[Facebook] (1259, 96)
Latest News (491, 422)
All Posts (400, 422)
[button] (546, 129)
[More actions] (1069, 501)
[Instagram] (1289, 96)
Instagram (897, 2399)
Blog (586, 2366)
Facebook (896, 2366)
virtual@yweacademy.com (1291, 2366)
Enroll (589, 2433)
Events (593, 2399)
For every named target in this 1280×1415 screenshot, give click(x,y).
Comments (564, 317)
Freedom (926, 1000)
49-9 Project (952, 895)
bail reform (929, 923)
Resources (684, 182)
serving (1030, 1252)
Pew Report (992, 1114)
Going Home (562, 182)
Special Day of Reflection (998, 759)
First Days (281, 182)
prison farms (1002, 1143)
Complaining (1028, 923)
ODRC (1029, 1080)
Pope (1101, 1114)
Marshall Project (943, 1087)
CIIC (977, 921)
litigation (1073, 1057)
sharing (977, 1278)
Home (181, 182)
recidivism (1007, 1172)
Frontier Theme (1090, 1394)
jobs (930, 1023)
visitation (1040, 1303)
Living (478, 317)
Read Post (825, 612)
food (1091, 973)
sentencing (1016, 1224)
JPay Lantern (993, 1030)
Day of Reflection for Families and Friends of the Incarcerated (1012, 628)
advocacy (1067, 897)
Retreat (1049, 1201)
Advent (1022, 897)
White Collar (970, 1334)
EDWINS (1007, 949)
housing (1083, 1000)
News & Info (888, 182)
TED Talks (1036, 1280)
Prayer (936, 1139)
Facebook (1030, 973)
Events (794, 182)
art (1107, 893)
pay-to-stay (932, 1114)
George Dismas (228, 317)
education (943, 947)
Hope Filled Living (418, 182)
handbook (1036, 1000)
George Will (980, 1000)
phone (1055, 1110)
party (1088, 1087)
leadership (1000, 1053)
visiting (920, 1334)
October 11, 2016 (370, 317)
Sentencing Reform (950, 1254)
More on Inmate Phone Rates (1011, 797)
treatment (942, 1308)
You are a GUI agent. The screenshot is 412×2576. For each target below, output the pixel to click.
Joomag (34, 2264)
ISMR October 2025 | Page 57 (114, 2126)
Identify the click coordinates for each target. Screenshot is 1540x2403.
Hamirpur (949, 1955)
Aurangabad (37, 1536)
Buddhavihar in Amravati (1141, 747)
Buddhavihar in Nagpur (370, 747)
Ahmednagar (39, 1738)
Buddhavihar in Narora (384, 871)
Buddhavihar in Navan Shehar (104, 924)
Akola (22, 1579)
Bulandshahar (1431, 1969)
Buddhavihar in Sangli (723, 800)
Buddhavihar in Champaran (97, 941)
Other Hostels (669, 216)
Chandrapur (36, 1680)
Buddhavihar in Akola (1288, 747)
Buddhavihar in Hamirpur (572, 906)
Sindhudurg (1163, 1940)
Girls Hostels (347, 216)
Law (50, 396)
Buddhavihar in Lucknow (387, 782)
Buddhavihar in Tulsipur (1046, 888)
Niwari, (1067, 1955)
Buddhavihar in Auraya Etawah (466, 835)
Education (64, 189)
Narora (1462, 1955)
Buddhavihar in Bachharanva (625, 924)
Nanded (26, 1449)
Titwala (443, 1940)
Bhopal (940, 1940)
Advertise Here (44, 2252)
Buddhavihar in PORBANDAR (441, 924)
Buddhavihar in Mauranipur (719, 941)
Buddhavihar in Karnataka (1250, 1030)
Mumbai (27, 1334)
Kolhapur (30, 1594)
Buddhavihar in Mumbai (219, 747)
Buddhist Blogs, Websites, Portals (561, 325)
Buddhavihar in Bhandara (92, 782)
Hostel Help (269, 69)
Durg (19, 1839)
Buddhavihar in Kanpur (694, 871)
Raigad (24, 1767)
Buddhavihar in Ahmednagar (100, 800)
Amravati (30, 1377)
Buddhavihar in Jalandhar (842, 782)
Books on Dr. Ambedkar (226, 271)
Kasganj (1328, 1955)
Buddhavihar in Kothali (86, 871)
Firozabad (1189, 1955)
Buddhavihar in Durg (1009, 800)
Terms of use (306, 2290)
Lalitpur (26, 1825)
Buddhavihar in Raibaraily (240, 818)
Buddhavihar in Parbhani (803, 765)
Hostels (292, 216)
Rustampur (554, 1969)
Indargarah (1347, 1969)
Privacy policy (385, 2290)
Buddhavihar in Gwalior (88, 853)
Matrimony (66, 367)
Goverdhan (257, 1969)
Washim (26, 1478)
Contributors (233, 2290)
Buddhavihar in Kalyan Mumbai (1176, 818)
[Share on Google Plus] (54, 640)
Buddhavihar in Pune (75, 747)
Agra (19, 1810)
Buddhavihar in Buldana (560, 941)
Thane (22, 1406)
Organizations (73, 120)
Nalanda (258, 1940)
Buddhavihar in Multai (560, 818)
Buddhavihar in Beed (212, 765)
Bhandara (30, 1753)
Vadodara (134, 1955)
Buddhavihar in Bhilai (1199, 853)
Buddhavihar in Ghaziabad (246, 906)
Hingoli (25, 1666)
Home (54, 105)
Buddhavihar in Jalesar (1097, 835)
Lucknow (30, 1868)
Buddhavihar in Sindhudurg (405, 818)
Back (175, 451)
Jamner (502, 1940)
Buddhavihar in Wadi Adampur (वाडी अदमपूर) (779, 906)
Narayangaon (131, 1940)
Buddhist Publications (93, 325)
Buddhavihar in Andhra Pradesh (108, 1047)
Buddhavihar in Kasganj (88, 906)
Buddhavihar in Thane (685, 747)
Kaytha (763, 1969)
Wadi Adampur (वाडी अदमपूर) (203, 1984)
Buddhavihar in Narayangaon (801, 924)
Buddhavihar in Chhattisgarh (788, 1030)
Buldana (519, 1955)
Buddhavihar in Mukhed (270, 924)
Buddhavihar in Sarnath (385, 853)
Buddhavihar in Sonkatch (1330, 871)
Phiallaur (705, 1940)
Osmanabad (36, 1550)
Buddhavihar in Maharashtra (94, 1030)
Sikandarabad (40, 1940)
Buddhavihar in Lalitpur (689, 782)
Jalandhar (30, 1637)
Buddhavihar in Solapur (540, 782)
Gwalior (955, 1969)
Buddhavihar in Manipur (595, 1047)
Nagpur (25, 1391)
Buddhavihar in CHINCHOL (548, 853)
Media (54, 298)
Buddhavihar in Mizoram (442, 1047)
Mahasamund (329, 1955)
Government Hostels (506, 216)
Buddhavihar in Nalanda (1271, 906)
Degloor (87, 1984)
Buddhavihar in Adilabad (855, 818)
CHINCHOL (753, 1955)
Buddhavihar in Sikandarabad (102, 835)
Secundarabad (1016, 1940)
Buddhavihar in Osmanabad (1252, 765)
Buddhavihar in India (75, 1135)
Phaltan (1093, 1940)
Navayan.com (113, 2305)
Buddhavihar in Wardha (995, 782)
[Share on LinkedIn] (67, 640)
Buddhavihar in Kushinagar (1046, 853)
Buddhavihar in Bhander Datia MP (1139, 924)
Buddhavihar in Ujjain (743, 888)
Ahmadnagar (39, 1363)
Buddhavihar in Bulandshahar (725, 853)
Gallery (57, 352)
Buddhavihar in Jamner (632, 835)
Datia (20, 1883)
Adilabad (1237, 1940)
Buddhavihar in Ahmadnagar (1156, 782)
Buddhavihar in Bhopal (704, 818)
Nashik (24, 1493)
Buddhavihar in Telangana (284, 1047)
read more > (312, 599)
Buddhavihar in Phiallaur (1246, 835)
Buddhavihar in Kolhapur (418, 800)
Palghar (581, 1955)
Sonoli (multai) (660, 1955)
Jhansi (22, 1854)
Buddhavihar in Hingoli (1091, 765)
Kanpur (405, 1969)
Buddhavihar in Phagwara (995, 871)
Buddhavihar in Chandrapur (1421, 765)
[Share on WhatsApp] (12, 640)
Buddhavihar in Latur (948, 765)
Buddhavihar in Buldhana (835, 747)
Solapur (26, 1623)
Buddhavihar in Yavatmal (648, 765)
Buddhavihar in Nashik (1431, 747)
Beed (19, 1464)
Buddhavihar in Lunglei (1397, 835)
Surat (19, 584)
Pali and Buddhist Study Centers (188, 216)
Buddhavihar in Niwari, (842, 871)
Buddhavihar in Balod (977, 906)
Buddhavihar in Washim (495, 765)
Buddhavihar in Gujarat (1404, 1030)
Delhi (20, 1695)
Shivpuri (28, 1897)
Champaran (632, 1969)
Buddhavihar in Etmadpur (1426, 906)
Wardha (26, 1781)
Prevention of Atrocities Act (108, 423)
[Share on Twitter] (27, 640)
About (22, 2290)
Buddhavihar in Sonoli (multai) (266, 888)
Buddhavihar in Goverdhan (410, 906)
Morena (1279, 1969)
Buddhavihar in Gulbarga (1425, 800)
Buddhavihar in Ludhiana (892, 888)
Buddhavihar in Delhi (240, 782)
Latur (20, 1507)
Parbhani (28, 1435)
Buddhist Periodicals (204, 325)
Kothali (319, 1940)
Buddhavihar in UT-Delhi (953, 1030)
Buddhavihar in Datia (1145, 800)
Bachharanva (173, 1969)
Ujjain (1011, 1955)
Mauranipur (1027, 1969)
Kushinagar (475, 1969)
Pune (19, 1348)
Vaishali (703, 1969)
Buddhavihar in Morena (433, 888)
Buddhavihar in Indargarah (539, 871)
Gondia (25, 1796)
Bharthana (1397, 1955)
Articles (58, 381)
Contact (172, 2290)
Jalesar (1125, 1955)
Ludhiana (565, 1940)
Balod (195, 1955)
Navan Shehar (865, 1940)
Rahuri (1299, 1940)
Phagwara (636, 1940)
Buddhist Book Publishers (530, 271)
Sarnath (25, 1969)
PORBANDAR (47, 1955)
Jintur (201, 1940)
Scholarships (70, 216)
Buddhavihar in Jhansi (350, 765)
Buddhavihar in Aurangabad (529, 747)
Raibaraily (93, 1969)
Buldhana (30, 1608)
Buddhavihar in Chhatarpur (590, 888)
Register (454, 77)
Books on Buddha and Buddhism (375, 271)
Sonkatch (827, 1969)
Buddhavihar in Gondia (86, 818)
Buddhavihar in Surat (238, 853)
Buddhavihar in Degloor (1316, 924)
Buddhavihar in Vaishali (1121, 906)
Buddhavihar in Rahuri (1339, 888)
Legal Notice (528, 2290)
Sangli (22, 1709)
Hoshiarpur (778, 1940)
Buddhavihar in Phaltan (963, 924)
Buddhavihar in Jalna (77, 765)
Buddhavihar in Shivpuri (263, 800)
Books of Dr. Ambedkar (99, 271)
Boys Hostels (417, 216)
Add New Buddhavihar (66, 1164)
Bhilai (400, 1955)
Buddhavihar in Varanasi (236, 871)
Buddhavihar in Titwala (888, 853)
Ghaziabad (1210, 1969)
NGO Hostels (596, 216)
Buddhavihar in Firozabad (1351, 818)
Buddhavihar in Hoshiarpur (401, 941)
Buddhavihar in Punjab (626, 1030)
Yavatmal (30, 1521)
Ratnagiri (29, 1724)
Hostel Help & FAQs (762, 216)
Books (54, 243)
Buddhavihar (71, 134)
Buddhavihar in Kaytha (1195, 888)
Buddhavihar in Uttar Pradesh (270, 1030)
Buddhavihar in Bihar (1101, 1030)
######
Your goal: Above are the records; repeat exactly the lines from the one holding "Buddhavihar in PORBANDAR (441, 924)" down to the one holding "Buddhavihar in Wadi", end lines included.

Response to the exercise:
Buddhavihar in PORBANDAR (441, 924)
Buddhavihar in Mauranipur (719, 941)
Buddhavihar in Karnataka (1250, 1030)
Mumbai (27, 1334)
Kolhapur (30, 1594)
Buddhavihar in Mumbai (219, 747)
Buddhist Blogs, Websites, Portals (561, 325)
Buddhavihar in Bhandara (92, 782)
Hostel Help (269, 69)
Durg (19, 1839)
Buddhavihar in Kanpur (694, 871)
Raigad (24, 1767)
Buddhavihar in Ahmednagar (100, 800)
Amravati (30, 1377)
Buddhavihar in Jalandhar (842, 782)
Books on Dr. Ambedkar (226, 271)
Kasganj (1328, 1955)
Buddhavihar in Kothali (86, 871)
Firozabad (1189, 1955)
Buddhavihar in Durg (1009, 800)
Terms of use (306, 2290)
Lalitpur (26, 1825)
Buddhavihar in Raibaraily (240, 818)
Buddhavihar in Parbhani (803, 765)
Hostels (292, 216)
Rustampur (554, 1969)
Indargarah (1347, 1969)
Privacy policy (385, 2290)
Buddhavihar in Gwalior (88, 853)
Matrimony (66, 367)
Goverdhan (257, 1969)
Washim (26, 1478)
Contributors (233, 2290)
Buddhavihar in Kalyan Mumbai (1176, 818)
[Share on Google Plus] (54, 640)
Buddhavihar in Pune (75, 747)
Agra (19, 1810)
Buddhavihar in Buldana (560, 941)
Thane (22, 1406)
Organizations (73, 120)
Nalanda (258, 1940)
Buddhavihar in Multai (560, 818)
Buddhavihar in Beed (212, 765)
Bhandara (30, 1753)
Vadodara (134, 1955)
Buddhavihar in Bhilai (1199, 853)
Buddhavihar in Ghaziabad (246, 906)
Hingoli (25, 1666)
Home (54, 105)
Buddhavihar in Jalesar (1097, 835)
Lucknow (30, 1868)
Buddhavihar in Sindhudurg (405, 818)
Back (175, 451)
Jamner (502, 1940)
Buddhavihar in Wadi Adampur (वाडी अदमपूर) (779, 906)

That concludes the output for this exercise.